The Games (Private #11)(12)
What was it? And what was everybody in Rio anticipating anyway? Didn’t they know the whole thing was rigged from the get-go? Completely and totally rigged? No, they don’t. Fools. So we have to show them, educate them.
It’s the only way anything will change here.
As these thoughts weaved through her head, Rayssa rested her elbows on top of the wall and looked through a pair of high-dollar Zeiss binoculars. It was late on a Brazilian winter day, the sun already behind the towering mountains to the west, and the shadows lengthened with every moment. But from her position, Rayssa still had a sweeping, panoramic view of the favela, all six hills, all six aerial gondola stations, many of the alleys, many of the broader pathways, a few of the little markets and stores, the ditches that funneled raw sewage downhill, the roof of the police station on the far, far hill, and the new school the government liked to tout.
To anyone who’d not grown up in a favela, this was a hellish existence, devoid of culture or enriching experience. But Rayssa loved the favelas, their vibrancy, their music, their art, the close-knit fabric of life. Favelas didn’t just exist. They pulsed, and Rayssa loved each throb and each cry.
She moved the binoculars, paused, and held them on a group of church volunteers standing on what passed for a playground at the school, distributing clothes and food. She studied the line of slum dwellers awaiting their handouts as well as the knot of young, foreign do-gooders doling out the contributions. Two girls, roughly nineteen, pretty, fair-skinned Caucasians, stood out. She watched them for a long time, seeing how tense and uncomfortable they were. Then Rayssa panned beyond the girls to two beefy guys watching over the whole scene.
Rayssa studied them for fifteen or twenty seconds before lifting her eyes from the binoculars and looking up at the sky. It was already dusk. Within minutes it would deepen into the time when jaguars hunted.
A fourteen-year-old boy came padding up to her. “They’re ready.”
“Get ready to disappear, Alou,” she said.
“Like smoke in the wind. The binoculars good?”
“The best,” she said. “Good steal.”
Alou grinned. “Lightest fingers in the city.”
Rayssa picked up a cell phone, sent a group text: Set.
She brought up the binoculars again. Lights were starting to blink on in shacks all around the slum. She peered toward the police station just over a mile away, scanned the paths and alleys below it. No men in SWAT gear. Just the good people of the favela going home after a day of backbreaking work.
Rayssa lowered the binoculars. She looked at the school with her naked eye now, gauging the deepening gloom. You didn’t want to go too early because the element of chaos and surprise would be reduced. You didn’t want to go too late because the chaos and surprise might be too much and it would all be for—
She snatched up the phone, texted Now.
Rayssa had just enough time to grab the binoculars before two rifle shots barked and echoed over the slum.

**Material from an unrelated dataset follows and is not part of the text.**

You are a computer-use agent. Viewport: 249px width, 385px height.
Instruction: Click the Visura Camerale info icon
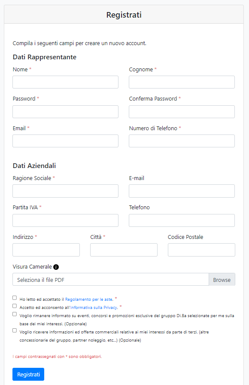click(56, 267)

Two bullets hit the beefy guys watching over the church group, one in each man’s head, dropping them in their tracks a split second before a thudding explosion lit up a street two miles away.
Every light in the favela died.
“Go, Alou!” Rayssa whispered, and she heard the boy leap up and run.

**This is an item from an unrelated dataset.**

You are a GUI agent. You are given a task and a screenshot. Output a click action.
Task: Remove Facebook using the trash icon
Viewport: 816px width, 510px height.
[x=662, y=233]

Under cover of night, Rayssa stood there a moment, hearing shouting and yelling far below her near the school, none of the words clear or distinguishable from that distance, just panicked voices all melding together and sounding to her like the throaty, hissing-whip roars of one very pissed-off jaguar.
Chapter 11
DARKNESS WAS STARTING to fall over Botafogo Harbor, ending the splendor we’d been watching from the spectacular table that recently promoted General Mateus da Silva had gotten us at Porc?o, a restaurant that boasted dramatic views of the harbor and Sugarloaf Mountain.
Porc?o offered Brazilian churrasco, with guys walking around carrying big skewers of freshly braised meat that they sliced off for you at your table. Tavia and I had eaten and drunk enough that we waved off a chance for more excellent rib eye, and I held my hand over my glass when da Silva attempted to fill it again.
“You don’t think there’s even a chance of a terrorist act at this Olympics?” I asked incredulously.
The general looked annoyed, poured more wine for Tavia, and said, “It’s not something I stay awake thinking about, my friend, and I’ll tell you why.”
I sat back, tried not to cross my arms, said, “I’m listening.”
“Do you think a foreign terrorist could mount some kind of action in Rio without help from the locals?” da Silva asked.
“I’m not following you,” Tavia said.
“Black September attacked at the Munich Olympics,” da Silva replied. “They were all Palestinians, but they had help, people in Germany who believed in their cause. But in Brazil, you will not find people to help foreign terrorists, just as you will not find homegrown terrorists here.”
“And why’s that?” I asked.
Acting as if it should have been obvious, the general said, “Brazilians and, especially, Cariocas do not have the right mind-set for terrorism. They’re too happy with their lives. Let’s say you are some crazy Middle Eastern terrorist and you come to Brazil and you say to your neighbor, ‘Hey, Senhor Carioca, let’s build a bomb to change the world.’ You know what Senhor Carioca is going to say?”